[Text and item location entries]
--------------------------------------------------

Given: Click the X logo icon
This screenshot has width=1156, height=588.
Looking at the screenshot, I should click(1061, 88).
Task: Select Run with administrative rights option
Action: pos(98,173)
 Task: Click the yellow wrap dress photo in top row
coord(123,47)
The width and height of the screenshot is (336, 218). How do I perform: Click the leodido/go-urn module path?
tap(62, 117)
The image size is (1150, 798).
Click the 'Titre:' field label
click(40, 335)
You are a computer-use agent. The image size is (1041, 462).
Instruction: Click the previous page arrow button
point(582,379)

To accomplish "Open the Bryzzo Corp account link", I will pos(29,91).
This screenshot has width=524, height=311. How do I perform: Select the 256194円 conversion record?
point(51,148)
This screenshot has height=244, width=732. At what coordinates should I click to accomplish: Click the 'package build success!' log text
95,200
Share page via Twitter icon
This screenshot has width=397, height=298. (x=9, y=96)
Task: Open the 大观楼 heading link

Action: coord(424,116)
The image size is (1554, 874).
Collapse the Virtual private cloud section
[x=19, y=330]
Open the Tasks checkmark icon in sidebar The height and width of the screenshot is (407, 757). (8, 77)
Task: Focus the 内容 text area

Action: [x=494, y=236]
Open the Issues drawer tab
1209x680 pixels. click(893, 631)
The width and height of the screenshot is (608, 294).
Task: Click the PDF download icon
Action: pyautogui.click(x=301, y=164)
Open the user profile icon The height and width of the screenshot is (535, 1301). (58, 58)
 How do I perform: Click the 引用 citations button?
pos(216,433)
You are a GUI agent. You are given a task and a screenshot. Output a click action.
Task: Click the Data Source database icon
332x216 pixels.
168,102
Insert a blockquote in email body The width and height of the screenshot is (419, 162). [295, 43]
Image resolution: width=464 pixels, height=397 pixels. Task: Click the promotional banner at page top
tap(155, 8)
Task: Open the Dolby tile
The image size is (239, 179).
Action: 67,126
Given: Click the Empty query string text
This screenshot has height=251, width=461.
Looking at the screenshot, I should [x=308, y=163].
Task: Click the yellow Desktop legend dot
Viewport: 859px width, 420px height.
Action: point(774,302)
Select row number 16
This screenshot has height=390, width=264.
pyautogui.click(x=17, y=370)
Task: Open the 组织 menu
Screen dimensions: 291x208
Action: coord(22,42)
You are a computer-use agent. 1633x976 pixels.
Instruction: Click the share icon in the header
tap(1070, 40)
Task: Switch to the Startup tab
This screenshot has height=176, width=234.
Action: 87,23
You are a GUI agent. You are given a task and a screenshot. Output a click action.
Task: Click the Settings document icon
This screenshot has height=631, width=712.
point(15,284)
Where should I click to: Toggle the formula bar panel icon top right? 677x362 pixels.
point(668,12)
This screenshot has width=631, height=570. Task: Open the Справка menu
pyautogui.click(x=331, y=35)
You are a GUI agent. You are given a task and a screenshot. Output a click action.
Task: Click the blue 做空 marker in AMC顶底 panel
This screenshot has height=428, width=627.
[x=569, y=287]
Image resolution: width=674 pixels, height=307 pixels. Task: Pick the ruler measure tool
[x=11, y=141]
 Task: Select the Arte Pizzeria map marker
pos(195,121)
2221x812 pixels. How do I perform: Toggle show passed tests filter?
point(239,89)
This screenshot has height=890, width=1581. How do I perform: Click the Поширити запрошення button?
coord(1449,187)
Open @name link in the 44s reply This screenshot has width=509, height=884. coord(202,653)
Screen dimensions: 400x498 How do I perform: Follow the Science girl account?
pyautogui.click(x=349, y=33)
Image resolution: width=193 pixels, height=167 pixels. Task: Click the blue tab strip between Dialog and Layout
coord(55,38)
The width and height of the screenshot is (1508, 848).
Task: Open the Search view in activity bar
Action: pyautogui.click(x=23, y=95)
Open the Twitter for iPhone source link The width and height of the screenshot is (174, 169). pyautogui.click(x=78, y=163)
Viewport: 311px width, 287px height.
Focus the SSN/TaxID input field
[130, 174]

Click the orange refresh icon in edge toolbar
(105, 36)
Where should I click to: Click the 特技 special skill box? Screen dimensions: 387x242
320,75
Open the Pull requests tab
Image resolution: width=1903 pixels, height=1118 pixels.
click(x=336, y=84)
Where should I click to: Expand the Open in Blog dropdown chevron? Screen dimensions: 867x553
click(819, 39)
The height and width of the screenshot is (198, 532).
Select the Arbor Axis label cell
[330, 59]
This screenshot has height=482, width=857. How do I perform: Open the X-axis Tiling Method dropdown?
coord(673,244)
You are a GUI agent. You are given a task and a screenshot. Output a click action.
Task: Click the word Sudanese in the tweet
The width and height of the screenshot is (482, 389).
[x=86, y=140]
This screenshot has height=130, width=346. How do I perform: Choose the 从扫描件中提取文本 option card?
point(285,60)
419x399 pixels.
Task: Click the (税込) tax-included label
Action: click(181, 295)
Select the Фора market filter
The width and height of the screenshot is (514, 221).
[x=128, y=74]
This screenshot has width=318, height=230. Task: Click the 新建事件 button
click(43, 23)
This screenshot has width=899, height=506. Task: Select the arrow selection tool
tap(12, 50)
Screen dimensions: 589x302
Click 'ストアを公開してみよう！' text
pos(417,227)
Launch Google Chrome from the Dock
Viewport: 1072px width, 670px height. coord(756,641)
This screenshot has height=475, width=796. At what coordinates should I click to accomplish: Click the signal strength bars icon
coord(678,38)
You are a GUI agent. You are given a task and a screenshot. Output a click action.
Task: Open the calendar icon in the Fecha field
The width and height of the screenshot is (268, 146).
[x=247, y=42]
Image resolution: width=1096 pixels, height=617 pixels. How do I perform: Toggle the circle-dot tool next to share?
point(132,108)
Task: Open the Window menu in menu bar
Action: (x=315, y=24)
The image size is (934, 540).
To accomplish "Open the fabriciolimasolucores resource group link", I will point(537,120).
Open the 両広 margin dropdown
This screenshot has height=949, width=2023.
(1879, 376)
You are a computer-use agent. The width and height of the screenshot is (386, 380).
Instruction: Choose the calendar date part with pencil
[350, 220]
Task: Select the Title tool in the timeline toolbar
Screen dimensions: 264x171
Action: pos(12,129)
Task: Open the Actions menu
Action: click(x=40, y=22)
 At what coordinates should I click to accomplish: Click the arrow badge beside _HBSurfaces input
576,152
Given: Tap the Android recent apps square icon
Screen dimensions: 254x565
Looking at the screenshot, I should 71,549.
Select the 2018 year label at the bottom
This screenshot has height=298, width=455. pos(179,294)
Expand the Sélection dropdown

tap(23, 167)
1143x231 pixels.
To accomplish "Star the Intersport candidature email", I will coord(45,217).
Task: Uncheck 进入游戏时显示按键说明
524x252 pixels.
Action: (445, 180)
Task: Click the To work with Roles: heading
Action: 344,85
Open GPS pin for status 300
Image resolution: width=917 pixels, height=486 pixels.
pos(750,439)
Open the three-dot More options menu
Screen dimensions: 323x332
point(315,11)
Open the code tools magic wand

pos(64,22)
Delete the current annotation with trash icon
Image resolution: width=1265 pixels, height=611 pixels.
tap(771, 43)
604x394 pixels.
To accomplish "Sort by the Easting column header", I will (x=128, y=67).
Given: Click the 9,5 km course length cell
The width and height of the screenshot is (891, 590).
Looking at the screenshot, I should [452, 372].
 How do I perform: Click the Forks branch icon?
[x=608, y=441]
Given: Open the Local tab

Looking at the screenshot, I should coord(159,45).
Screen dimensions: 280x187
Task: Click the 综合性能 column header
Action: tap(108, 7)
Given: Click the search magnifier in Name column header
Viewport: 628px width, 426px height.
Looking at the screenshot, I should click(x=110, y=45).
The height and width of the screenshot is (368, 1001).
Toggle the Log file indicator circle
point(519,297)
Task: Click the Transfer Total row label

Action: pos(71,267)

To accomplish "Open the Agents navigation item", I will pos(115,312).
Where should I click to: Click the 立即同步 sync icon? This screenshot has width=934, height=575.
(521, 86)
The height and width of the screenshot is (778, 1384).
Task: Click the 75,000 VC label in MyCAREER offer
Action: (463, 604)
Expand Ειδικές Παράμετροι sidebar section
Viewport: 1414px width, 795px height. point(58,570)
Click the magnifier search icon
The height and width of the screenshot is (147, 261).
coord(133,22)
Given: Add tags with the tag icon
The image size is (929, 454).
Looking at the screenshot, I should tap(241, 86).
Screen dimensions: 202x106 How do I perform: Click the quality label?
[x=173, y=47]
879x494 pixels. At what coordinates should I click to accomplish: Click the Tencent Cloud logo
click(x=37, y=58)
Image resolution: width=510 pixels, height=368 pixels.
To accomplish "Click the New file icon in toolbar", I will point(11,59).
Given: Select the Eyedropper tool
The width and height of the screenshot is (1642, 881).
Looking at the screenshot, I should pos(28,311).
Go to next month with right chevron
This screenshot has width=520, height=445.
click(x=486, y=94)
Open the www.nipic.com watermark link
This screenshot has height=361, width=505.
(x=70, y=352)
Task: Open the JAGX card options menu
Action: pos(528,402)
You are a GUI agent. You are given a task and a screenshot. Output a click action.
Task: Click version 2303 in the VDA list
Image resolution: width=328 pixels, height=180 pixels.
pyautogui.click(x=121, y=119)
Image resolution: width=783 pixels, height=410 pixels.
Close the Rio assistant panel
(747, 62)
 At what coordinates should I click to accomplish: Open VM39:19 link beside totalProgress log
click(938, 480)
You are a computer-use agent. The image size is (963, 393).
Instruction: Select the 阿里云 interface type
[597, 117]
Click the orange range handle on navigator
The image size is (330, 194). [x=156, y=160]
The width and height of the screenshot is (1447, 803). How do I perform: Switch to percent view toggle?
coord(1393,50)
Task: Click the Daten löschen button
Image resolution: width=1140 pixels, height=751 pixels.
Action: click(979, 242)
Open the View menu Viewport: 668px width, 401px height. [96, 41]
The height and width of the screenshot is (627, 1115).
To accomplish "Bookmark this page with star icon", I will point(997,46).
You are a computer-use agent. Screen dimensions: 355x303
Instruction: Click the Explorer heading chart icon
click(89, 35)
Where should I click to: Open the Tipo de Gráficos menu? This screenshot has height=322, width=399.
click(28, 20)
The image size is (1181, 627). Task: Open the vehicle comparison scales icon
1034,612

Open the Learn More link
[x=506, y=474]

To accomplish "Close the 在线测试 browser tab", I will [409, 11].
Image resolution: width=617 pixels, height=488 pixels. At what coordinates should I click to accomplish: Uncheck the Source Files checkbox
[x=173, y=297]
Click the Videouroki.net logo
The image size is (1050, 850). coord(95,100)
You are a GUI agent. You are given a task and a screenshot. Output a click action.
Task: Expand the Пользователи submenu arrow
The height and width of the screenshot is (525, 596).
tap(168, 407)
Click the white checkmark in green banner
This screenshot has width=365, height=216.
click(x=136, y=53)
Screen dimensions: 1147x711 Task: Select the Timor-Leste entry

--------------------------------------------------

Work required
Could you copy the data verbatim, from the line with "Given: Tap the" to the line with "I will coord(45,217).", including both of those lines?

Written answer
Given: Tap the Android recent apps square icon
Screen dimensions: 254x565
Looking at the screenshot, I should 71,549.
Select the 2018 year label at the bottom
This screenshot has height=298, width=455. pos(179,294)
Expand the Sélection dropdown

tap(23, 167)
1143x231 pixels.
To accomplish "Star the Intersport candidature email", I will coord(45,217).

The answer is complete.